When I first popped in my copy of Matthew Good's debut solo album, Avalanche, I had some pretty high expectations. I've heard countless people rave about the man's music (and that of his band from the 90's); I've read about how he was one of the better writers in the Canadian alternative scene, and how his music was similar to the likes of Our Lady Peace, Smashing Pumpkins, Oasis, and the like. So, expecting a healthy dose of energetic rockers as well as a few softer, yet distinctly grunge influenced ballad-esque tracks, I was quite pumped when the album came in the mail a good month and a half ago.
Of course, I didn't get what I had initially hoped for. The album was not particularly heavy in the least, and the Cherub Rock/Superman's Dead moments I had expected were pretty non-existent. But that isn't to say that I was disappointed with Avalanche. Oh no, Matthew Good makes up for the lack of a catchy, hard hitting single with a carefree, laidback sound. Crafted through careful orchestration, tranquil melodies, and jangling guitars, the music, Avalanche presents listeners with a very accessible, yet artistically pleasing product as well. Quite simply, it's chill music at its finest. Seriously. Listen to this when you're pissed off and you'll forget why you're so angry. Listen to this when you're depressed and you'll forget that you're depressed. Listen to this while you're happy and, well, you'll enjoy yourself at the very least.
Over the course of the 69 minute album, Matthew Good generally sticks to a similar sounding formula throughout the record's thirteen songs. That isn't to say that each song is a carbon copy of the previous, however. Avalanche is home to a variety of tracks, each of which maintains their own identity. Two of the album's most accessible tracks are Song For the Girl and In a World Called Catastrophe. The latter, though somewhat long at just under six minutes, utilizes a very memorable guitar line which takes from the very best of Our Lady Peace. Not to be out done by…well, his guitar work, Matt Good also presents listeners with a very moving vocal effort. While he isn't the strongest singer in the alternative scene by far, his mostly low key, at times crooning delivery matches up with the lush, tranquil emotions that Avalanche stresses.

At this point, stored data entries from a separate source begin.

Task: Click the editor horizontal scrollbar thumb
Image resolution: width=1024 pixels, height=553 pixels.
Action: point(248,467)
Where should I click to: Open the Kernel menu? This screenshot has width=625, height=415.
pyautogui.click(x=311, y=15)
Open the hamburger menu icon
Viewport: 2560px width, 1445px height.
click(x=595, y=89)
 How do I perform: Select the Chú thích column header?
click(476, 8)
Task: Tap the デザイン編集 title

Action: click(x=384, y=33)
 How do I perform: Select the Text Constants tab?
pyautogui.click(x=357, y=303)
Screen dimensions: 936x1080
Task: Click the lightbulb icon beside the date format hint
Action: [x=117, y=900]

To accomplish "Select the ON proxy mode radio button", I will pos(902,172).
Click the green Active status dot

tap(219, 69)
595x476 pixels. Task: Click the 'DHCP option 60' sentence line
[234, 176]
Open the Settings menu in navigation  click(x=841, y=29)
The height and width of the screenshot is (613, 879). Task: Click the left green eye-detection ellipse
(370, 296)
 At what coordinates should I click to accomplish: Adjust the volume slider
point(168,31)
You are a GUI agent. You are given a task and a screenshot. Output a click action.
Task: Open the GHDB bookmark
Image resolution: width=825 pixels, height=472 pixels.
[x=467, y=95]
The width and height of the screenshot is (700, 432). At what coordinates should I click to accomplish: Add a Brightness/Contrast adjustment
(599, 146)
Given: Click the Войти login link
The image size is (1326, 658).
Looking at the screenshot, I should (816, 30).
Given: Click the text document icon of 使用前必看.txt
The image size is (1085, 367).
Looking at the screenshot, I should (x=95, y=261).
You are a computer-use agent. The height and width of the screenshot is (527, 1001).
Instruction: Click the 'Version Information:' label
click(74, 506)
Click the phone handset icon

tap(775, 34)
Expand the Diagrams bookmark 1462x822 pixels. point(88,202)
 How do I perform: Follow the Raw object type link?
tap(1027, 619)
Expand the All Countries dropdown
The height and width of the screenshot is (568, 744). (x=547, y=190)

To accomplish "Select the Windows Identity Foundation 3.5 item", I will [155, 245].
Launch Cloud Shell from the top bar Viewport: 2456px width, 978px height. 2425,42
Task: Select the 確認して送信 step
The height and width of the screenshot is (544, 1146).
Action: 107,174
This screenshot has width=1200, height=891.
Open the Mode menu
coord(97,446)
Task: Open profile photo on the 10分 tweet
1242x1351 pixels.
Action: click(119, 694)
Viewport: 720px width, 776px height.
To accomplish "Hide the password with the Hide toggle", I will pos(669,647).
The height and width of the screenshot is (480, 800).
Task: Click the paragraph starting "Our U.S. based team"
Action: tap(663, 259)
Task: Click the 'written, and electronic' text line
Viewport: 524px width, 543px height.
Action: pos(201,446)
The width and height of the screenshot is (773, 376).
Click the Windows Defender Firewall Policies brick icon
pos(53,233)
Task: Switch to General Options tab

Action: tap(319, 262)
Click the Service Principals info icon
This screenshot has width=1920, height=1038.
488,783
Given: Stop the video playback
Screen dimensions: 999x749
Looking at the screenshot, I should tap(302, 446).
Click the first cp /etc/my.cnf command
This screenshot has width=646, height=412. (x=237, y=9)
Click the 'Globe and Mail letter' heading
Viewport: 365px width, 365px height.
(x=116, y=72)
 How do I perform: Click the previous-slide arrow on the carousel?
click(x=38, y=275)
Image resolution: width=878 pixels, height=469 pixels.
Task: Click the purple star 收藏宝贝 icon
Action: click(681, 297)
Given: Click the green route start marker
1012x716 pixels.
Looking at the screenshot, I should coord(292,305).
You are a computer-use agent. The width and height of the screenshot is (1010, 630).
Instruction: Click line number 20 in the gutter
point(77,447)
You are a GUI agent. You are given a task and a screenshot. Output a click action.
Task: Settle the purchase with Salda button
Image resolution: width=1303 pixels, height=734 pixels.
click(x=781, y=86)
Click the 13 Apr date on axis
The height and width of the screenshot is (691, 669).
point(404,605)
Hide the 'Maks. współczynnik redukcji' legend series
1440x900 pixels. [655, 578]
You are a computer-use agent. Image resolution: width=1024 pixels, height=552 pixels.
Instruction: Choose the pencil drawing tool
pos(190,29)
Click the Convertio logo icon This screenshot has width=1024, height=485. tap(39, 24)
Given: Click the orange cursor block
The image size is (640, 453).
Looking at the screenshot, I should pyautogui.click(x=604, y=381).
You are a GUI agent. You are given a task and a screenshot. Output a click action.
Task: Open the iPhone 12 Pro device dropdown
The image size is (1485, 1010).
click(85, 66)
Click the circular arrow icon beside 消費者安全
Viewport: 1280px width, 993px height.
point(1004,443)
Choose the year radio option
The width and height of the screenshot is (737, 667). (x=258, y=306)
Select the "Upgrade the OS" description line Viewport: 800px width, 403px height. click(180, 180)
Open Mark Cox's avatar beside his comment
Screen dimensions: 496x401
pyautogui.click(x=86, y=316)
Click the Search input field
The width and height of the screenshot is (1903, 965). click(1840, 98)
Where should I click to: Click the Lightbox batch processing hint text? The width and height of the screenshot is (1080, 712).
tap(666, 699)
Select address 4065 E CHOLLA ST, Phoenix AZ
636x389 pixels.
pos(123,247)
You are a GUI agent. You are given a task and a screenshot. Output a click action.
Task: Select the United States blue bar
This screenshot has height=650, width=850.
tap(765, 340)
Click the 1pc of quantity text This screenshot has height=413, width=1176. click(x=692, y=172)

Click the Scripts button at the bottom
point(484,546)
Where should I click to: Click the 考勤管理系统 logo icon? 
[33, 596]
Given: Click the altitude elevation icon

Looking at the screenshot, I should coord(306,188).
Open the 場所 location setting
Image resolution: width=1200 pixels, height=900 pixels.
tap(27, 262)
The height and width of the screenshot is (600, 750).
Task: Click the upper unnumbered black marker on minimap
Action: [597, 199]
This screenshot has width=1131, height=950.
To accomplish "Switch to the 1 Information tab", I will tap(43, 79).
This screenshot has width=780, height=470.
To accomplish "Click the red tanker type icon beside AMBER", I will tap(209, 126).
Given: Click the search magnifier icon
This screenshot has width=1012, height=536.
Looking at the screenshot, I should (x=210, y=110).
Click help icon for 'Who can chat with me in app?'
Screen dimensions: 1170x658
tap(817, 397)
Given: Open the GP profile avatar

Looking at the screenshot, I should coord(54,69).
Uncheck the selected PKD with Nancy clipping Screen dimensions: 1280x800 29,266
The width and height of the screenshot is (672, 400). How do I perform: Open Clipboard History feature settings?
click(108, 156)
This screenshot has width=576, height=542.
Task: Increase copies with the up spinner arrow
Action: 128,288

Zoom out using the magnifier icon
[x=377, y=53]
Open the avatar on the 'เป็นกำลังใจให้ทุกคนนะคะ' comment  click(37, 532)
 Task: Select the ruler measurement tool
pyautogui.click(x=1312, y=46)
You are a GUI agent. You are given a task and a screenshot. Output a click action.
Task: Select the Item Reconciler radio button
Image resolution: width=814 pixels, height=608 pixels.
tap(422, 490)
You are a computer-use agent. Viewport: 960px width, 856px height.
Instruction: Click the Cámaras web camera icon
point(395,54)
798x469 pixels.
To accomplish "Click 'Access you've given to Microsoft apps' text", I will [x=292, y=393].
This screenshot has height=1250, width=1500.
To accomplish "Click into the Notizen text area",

Offering a more energetic, bombastic atmosphere are songs such as Double Life and Lullaby For the New World, two tracks which are among the shortest songs on the album. With that said, they use their briefer runtimes to their advantage. Similarly to the poppy, radio friendly Song For the Girl, both of these tracks are upbeat and cheerful, yet at the same time impose a more fast paced, rock influenced feel to them. Double Life thrives on simple, yet infectious chord progressions which inject liveliness into the flow of the album. This provides the record with a welcomed change in pace after calmer, acoustic based songs such as the title track or Bright End of Nowhere.
If I was forced to pick an element off Matthew Good's solo effort which impressed me the most, it would be aforementioned light orchestrated sections which he puts emphasis on throughout the record. Tapping the Vancouver Symphony Orchestra on several of the tracks, the orchestration doesn't so much stand out in the spotlight the way Good's vocals do, but instead take on a more background approach which suits the general flow of Avalanche rather well. Perhaps the song which exemplifies the effect of the Vancouver Symphony Orchestra the strongest is first single, Weapon. One of the album's darker songs, the layers of symphonic elements compliment the stripped down musicianship perfectly, creating a peaceful intimate atmosphere. Essentially, Weapon paints an exceedingly tranquil, soothing painting in ones head, without sounding excessive and overwhelming all the same.
Through Avalanche, Matthew Good shows why he's definitely one of the more talented members of the Canadian alternative scene. Through his sparse, yet well thought out instrumentation, superb song writing, and unique atmosphere, Good provides listeners with a complete album void of any filler and rather short on weak points. As it displays excellent flow, Avalanche is one of those albums you'll make the most out of by listening to it as a whole (rather than individual tracks), and despite its nearly seventy minute runtime, it feels quite concise and to the point. Fans of alternative rock, or just rock in general should definitely give this a shot. It's definitely worth your while.